Wajah mereka tampak pucat, kelelahan terukir jelas. Masing-masing dari mereka memandang satu sama lain, berbagi perasaan lega dan trauma tanpa perlu kata-kata. Mereka tahu, meskipun sudah kembali ke pemukiman, bayangan hutan angker itu akan selalu menghantui mereka dalam mimpi buruk.
Namun, malam itu, mereka bersyukur masih hidup. Mereka telah berhasil melewati ujian mengerikan itu, namun jauh di dalam hati, mereka tahu bahwa hutan itu masih menyimpan rahasia yang lebih menyeramkan, menunggu siapa pun yang berani masuk kembali.
Karena kelelahan akhirnya Feng dan teman-temannya tertidur. Dalam tidurnya Feng bermimpi bertemu Yen Liao, perempuan yang dicintainya yang telah meninggal. Yen Liao seperti menitipkan pesan pada Feng agar melakukan perlawanan terhadap Jimin Yu yang sudah merebut ladang-ladang milik masyarakat desa goangnam
Dalam tidurnya, Feng bermimpi. Di dalam mimpi itu, ia berdiri di tengah padang rumput yang luas dan cerah. Di kejauhan, ia melihat sosok yang sangat dikenalnya, Yen Liao, perempuan yang dicintainya yang telah meninggal beberapa tahun lalu. Yen Liao berjalan mendekatinya dengan senyum lembut yang selalu menghangatkan hati Feng. Tapi kali ini, ada sesuatu yang berbeda pada wajahnya, ada kepedihan dan urgensi yang terpancar dari matanya.

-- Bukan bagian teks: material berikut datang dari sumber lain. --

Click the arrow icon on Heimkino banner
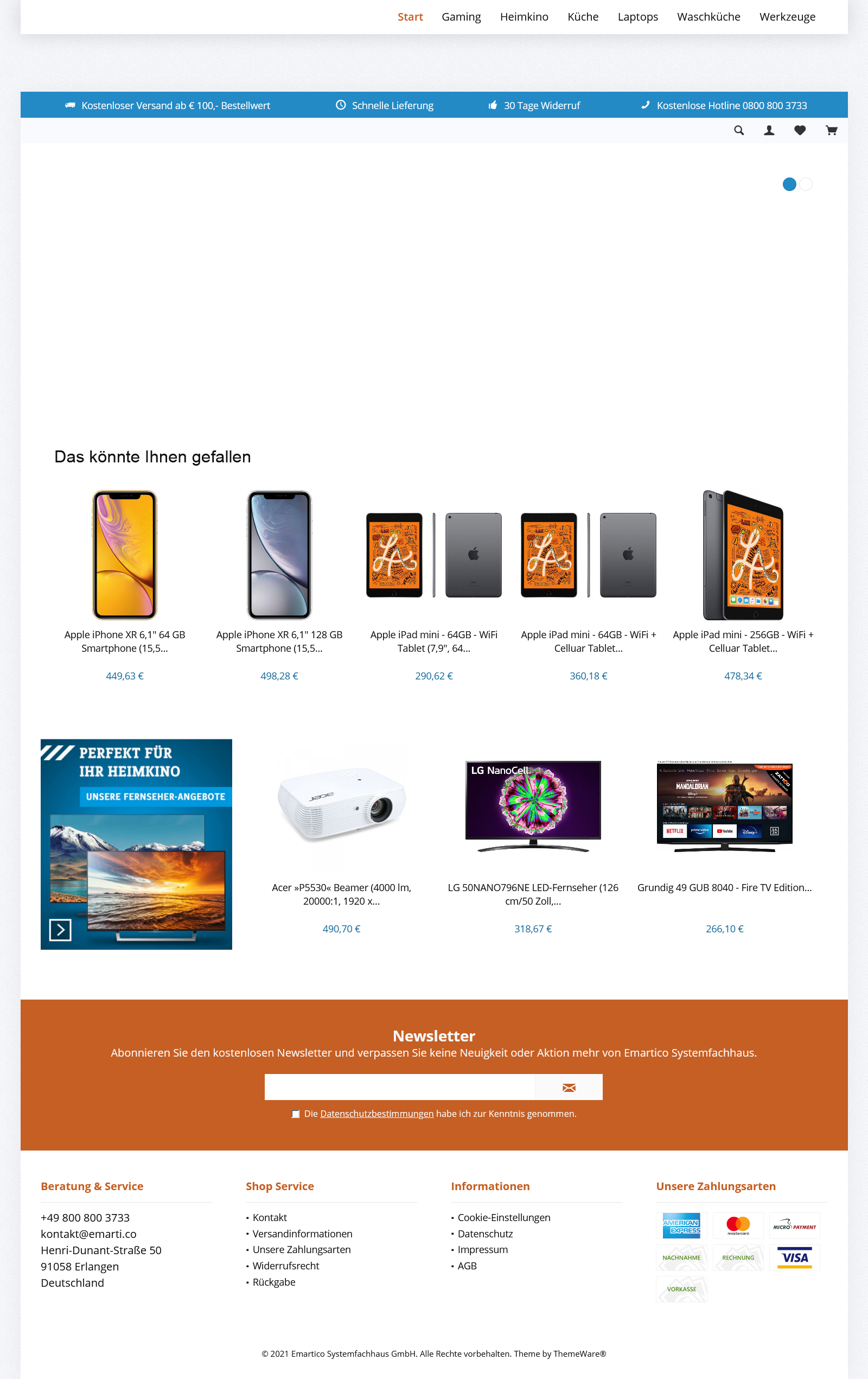The image size is (868, 1379). pos(60,930)
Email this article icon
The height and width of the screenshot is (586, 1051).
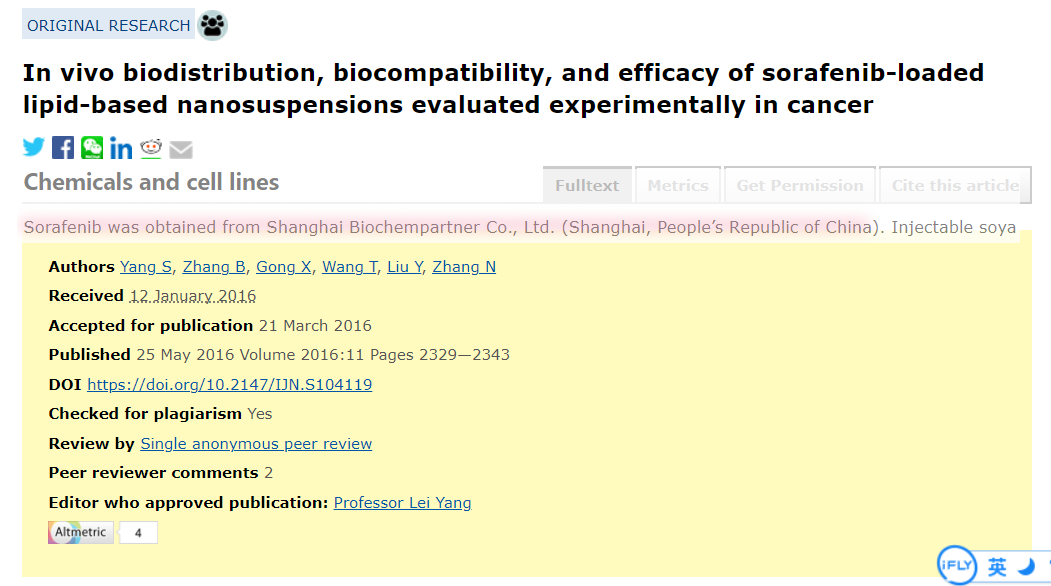point(181,150)
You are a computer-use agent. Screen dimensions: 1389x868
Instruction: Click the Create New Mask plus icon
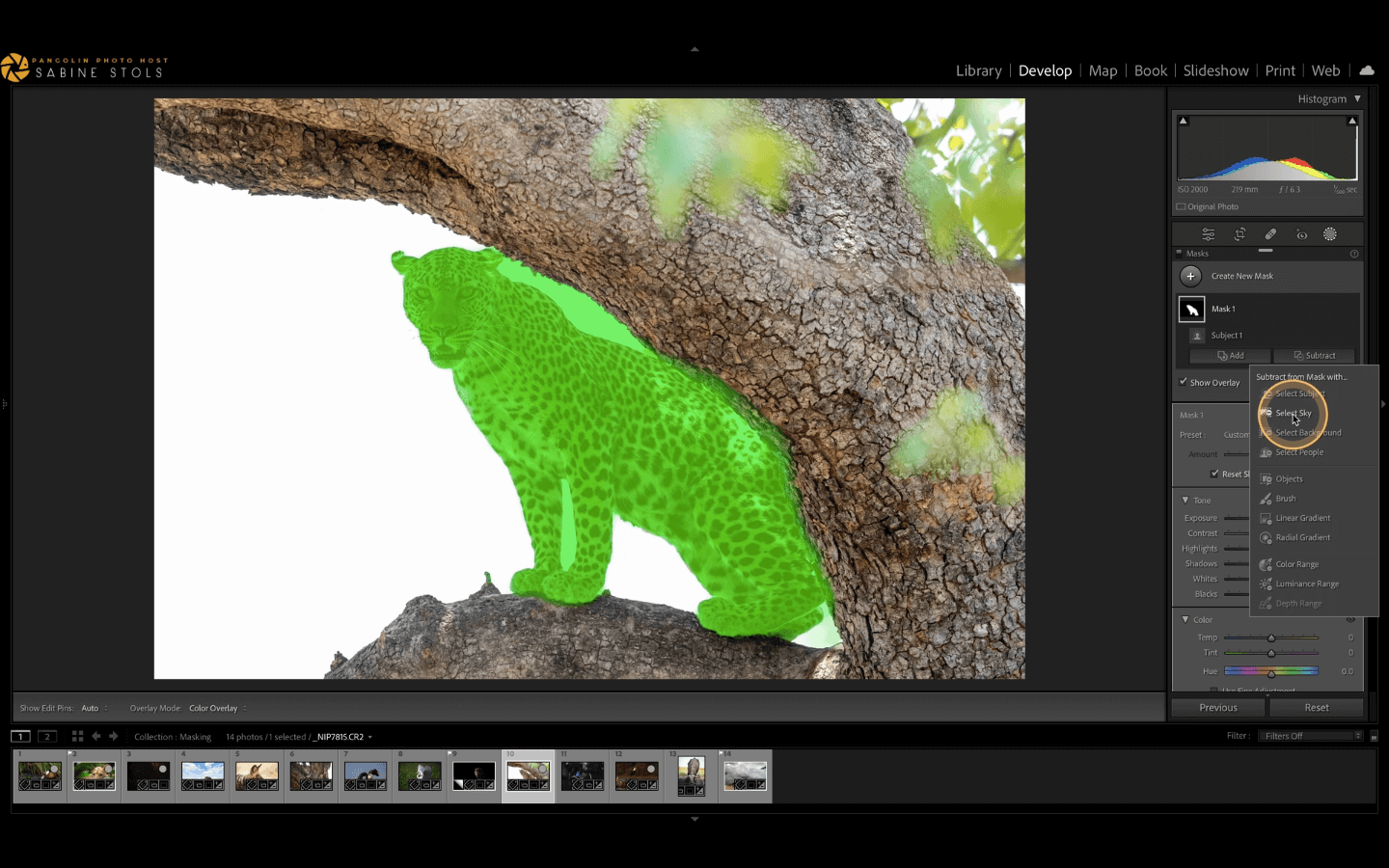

“Feng,” suara Yen Liao terdengar seperti bisikan angin, lembut namun penuh dengan makna, “kau harus bangkit. Kau harus melakukan perlawanan terhadap Jimin Yu. Dia telah merebut ladang-ladang milik masyarakat desa Goangnam. Mereka menderita, dan hanya kau yang bisa memimpin mereka untuk melawan.”
Feng mencoba mendekati Yen Liao, ingin menyentuhnya dan merasakan kehangatan yang selalu ia rindukan, tetapi Yen Liao menjauh. “Jangan lupa, Feng, ini adalah tugasmu. Lindungi desa kita, lindungi orang-orang yang kau cintai. Aku percaya padamu.”
Feng terbangun dengan tubuh basah oleh keringat dingin. Napasnya tersengal-sengal, dan jantungnya berdebar kencang. Mimpi tentang Yen Liao masih terasa begitu nyata, seolah-olah ia benar-benar baru saja berbicara dengannya. Di sekelilingnya, Wugi dan teman-temannya mulai terbangun, melihat Feng dengan tatapan cemas.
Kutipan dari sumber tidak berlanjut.